The good news is, that retries did work. At least according to the log. The bad news is, well, 5 attempts with 5 seconds between attempts was not enough to make it across the rough seas... It would be nice to set the default big enough to help, e.g. via envvars for plugin keys, but those apply only when the plugin is mentioned on command line, which was not the case here :/

[psss]

Today failed again, but another good news is that it did not happen under the podman plugin but during the container image preparation:

:: [ 15:36:20 ] :: [  BEGIN   ] :: Running 'podman build -t become-container-test:latest .'
STEP 1/3: FROM quay.io/fedora/fedora:latest
Trying to pull quay.io/fedora/fedora:latest...
Error: creating build container: copying system image from manifest list: parsing image configuration: Get "https://cdn03.quay.io/sha256/a1/a1cd3cbf8adaa422629f2fcdc629fd9297138910a467b11c66e5ddb2c2753dff?X-Amz-Algorithm=AWS4-HMAC-SHA256&X-Amz-Credential=AKIAI5LUAQGPZRPNKSJA%2F20231101%2Fus-east-1%2Fs3%2Faws4_request&X-Amz-Date=20231101T153621Z&X-Amz-Expires=600&X-Amz-SignedHeaders=host&X-Amz-Signature=c599dc85c3c96419caa2168dcee07fd4d0e545d9630f92bf542416cd743bf4db&cf_sign=QNIVhbRLD14trMM7appn7t4A81uihY2ct7SqqFYI89404Hfa%2BJTNmCpGQvQOSidfm%2FLsGySKGEOqxPiVeovvthcKDeOsRFo6b9nineXOFXpzG2b%2FITW7f3K4hxvEGsLLaQXDT89z%2FLQ1gV7ZnPj6mGPSvHY8BkCTuC%2BeLYhI4Xg8UclA07msz7H1X1L7BuDLRaPC%2B1aVCbT05n4nY4IDzfmSr0rBWX0UgcDi3AL87NmFZnIIrZZuuAEf5Q8lteeAEKfXuuuvhKZ0nVwDQ1FmBB6ZxBGpsVXmkip7eVzWnDAdDOauvfmlYn2isYQ3X%2BoKOROjb%2FnBQTZWzj0pj5ZDHg%3D%3D&cf_expiry=1698853581&region=us-east-1": dial tcp: lookup cdn03.quay.io: no such host
:: [ 15:36:21 ] :: [   FAIL   ] :: Command 'podman build -t become-container-test:latest .' (Expected 0, got 125)

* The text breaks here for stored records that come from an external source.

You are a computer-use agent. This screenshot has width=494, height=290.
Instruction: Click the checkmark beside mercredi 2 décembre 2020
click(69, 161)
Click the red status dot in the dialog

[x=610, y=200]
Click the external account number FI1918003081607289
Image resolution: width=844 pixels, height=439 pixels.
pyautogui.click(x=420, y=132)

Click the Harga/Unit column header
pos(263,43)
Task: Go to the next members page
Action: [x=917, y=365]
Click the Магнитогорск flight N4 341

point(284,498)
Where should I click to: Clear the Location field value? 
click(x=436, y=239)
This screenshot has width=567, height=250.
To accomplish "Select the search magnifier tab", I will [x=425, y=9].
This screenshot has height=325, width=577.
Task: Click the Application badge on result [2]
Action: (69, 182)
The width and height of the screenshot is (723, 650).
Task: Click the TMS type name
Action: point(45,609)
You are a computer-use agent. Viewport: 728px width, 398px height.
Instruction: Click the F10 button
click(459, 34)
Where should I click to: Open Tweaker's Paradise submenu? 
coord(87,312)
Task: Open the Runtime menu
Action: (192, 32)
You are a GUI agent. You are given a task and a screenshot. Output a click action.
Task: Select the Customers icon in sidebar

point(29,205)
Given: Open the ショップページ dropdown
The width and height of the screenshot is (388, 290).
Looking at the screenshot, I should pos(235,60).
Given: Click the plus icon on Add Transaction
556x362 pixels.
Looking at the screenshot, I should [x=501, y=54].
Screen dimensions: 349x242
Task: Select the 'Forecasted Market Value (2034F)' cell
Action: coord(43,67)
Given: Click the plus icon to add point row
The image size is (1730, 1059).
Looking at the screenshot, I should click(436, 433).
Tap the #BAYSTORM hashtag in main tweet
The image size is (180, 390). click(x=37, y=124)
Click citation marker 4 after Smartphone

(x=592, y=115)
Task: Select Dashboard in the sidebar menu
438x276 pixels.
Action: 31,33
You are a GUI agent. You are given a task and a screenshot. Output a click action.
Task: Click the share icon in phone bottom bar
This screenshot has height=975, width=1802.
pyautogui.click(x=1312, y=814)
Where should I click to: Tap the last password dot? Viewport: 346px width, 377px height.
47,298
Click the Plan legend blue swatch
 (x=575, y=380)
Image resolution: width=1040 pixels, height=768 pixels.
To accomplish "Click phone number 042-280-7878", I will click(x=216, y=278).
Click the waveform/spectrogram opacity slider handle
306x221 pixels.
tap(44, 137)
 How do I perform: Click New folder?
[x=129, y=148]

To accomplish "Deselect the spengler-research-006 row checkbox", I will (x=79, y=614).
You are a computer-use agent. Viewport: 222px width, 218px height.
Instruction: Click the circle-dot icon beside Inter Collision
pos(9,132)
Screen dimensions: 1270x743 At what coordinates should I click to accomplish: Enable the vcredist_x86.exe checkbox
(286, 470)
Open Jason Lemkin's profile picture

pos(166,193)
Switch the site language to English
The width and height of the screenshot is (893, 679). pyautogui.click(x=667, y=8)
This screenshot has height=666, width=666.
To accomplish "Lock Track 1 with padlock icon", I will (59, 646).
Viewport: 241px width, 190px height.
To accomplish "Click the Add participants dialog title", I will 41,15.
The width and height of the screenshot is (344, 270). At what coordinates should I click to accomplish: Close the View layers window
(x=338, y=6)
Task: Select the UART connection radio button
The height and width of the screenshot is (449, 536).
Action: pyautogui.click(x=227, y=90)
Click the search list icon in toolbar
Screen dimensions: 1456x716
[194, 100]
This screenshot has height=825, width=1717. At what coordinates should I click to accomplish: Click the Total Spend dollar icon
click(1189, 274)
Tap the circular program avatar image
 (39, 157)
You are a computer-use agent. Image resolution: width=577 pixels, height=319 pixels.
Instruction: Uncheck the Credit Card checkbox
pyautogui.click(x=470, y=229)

So... perhaps, the retry actually works fine! :) Would be nice to check/grep recent logs to verify...

[psss]

good news is that it did not happen under the podman plugin but during the container image preparation:

Let's try to repeat the container image creation as well: #2467

[dustymabe]

On the hacking session we've agreed to disable systemd-resolved for the pull request testing and file a new systemd issue to properly investigate the problem.

@psss - did you ever open an issue against systemd?